»»

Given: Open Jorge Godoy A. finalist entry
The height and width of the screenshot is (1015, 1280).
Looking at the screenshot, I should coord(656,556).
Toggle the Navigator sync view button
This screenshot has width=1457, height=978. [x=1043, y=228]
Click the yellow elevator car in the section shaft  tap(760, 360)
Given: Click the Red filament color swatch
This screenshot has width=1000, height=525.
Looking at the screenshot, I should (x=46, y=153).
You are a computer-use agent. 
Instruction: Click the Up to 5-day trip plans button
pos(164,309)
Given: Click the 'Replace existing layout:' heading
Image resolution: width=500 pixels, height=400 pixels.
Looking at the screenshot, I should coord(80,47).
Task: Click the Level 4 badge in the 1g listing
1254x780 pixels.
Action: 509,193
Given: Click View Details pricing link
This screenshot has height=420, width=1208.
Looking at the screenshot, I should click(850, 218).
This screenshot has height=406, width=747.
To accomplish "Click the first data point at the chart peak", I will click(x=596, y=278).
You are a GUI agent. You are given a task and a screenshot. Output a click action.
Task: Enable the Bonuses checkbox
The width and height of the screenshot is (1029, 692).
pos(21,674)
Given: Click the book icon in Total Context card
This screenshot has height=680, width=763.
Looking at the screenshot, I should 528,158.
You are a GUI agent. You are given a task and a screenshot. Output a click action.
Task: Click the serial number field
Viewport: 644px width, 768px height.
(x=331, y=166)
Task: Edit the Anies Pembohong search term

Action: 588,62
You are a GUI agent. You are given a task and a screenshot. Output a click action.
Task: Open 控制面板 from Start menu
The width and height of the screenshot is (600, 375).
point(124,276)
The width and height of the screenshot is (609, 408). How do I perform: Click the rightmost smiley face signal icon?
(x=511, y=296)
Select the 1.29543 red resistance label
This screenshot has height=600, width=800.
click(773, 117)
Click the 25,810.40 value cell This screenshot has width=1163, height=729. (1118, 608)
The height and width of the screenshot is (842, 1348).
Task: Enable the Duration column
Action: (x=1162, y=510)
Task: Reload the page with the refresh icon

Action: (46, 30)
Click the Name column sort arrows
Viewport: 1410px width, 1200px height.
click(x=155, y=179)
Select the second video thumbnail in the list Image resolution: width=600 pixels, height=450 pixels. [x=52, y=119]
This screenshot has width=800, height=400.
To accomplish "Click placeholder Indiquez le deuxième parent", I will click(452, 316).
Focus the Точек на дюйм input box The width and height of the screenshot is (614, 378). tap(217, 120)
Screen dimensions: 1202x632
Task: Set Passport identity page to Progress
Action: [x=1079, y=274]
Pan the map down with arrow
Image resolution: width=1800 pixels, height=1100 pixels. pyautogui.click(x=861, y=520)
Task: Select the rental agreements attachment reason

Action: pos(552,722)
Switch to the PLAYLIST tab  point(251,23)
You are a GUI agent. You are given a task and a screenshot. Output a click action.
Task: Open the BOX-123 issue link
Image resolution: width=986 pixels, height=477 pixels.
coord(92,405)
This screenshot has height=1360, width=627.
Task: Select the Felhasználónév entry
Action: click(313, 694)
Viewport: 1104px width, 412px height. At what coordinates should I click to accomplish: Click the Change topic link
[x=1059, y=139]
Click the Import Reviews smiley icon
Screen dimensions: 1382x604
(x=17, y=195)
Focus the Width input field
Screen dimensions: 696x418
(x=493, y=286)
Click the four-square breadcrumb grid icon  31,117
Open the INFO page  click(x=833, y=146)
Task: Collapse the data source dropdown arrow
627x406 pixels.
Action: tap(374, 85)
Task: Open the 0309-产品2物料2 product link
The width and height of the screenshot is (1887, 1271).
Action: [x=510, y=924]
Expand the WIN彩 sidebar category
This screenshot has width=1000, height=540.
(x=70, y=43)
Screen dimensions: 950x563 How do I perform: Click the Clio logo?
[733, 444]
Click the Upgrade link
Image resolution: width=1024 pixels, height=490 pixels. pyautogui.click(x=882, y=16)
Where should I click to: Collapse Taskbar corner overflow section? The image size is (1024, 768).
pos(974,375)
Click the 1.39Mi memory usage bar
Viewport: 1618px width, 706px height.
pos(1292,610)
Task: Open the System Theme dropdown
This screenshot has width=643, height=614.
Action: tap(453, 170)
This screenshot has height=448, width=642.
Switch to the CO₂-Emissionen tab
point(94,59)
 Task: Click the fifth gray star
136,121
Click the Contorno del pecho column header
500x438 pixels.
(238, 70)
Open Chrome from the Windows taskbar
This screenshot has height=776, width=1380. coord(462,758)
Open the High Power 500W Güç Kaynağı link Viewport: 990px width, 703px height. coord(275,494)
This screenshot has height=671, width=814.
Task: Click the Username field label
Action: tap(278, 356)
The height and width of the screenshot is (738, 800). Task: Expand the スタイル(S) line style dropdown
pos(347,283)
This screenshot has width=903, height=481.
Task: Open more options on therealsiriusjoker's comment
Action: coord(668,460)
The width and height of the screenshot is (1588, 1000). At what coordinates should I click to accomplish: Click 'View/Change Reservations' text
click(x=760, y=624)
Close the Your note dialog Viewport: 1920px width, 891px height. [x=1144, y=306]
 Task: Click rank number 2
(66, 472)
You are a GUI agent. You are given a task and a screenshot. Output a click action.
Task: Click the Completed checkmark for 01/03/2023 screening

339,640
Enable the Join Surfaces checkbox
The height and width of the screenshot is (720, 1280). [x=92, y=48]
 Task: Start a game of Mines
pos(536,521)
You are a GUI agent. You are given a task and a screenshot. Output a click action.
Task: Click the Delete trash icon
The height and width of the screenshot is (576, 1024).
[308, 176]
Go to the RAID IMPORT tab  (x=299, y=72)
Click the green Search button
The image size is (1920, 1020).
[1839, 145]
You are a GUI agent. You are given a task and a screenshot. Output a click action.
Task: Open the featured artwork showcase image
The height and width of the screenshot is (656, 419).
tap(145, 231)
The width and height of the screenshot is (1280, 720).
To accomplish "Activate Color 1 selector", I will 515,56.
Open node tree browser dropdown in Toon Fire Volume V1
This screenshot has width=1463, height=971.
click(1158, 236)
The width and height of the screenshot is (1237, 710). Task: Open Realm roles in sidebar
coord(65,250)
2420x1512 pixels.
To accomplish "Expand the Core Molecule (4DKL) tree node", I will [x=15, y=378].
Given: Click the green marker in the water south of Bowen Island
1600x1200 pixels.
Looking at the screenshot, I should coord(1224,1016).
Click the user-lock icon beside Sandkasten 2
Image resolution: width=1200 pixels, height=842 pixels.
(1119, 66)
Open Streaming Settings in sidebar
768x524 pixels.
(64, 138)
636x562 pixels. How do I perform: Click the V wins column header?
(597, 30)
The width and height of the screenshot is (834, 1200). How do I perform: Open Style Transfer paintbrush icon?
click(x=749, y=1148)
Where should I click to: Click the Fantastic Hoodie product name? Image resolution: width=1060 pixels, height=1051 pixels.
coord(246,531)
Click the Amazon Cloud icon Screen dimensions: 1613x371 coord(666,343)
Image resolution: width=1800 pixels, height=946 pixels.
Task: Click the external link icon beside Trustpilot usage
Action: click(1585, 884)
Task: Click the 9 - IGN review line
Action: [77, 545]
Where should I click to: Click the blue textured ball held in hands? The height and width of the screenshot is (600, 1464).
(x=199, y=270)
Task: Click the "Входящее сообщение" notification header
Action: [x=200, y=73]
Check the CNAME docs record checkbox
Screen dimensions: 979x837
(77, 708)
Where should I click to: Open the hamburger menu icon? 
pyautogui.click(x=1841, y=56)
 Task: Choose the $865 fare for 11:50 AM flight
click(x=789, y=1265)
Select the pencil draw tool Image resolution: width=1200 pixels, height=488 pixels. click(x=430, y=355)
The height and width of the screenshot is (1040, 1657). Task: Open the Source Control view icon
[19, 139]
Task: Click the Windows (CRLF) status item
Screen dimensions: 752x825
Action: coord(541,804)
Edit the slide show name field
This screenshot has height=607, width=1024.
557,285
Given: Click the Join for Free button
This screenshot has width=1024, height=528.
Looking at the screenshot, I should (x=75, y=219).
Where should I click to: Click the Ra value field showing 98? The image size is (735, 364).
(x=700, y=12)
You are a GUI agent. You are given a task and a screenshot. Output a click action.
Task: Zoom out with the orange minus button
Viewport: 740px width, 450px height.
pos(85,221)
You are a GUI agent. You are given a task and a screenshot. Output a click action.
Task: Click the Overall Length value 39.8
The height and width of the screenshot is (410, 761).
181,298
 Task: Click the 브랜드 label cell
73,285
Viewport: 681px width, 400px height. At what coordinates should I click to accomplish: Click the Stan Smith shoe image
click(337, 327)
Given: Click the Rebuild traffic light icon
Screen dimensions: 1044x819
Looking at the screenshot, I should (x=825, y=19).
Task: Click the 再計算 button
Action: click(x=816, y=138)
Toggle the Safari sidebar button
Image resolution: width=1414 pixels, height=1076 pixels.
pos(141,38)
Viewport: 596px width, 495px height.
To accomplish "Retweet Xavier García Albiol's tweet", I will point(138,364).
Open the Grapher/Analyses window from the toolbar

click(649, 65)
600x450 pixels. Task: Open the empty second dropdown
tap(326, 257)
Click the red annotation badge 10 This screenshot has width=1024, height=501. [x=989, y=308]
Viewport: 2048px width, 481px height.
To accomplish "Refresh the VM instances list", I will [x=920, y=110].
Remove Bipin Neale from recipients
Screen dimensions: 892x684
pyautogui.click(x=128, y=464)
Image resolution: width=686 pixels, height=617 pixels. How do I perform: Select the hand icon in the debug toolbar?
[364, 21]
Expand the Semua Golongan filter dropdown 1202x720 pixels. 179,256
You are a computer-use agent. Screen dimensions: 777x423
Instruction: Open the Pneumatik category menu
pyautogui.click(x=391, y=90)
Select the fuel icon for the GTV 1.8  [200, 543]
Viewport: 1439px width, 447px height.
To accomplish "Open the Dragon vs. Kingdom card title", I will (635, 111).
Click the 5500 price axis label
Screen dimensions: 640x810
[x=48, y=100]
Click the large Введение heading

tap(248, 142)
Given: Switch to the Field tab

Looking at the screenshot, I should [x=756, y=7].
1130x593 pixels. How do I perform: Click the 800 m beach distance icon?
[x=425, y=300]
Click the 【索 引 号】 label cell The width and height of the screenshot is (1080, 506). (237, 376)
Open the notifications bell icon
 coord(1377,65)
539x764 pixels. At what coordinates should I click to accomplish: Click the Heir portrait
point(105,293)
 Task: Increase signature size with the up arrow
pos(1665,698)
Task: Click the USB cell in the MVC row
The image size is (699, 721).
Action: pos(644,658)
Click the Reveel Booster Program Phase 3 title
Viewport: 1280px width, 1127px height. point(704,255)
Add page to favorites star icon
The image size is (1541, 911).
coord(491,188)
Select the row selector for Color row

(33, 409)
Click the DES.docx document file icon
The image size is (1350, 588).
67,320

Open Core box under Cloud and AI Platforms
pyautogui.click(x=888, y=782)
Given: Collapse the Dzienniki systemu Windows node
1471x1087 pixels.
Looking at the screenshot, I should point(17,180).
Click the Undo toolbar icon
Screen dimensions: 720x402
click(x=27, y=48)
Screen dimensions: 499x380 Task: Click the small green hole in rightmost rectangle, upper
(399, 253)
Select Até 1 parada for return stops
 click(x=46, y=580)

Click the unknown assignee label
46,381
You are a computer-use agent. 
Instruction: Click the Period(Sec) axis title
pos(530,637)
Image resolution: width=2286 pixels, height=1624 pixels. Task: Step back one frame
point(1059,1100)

««

- **EXERCISE GOAL**: Tally the lines of the records that contain the word "data", then give only the tally.

- **ANSWER BOX**: 2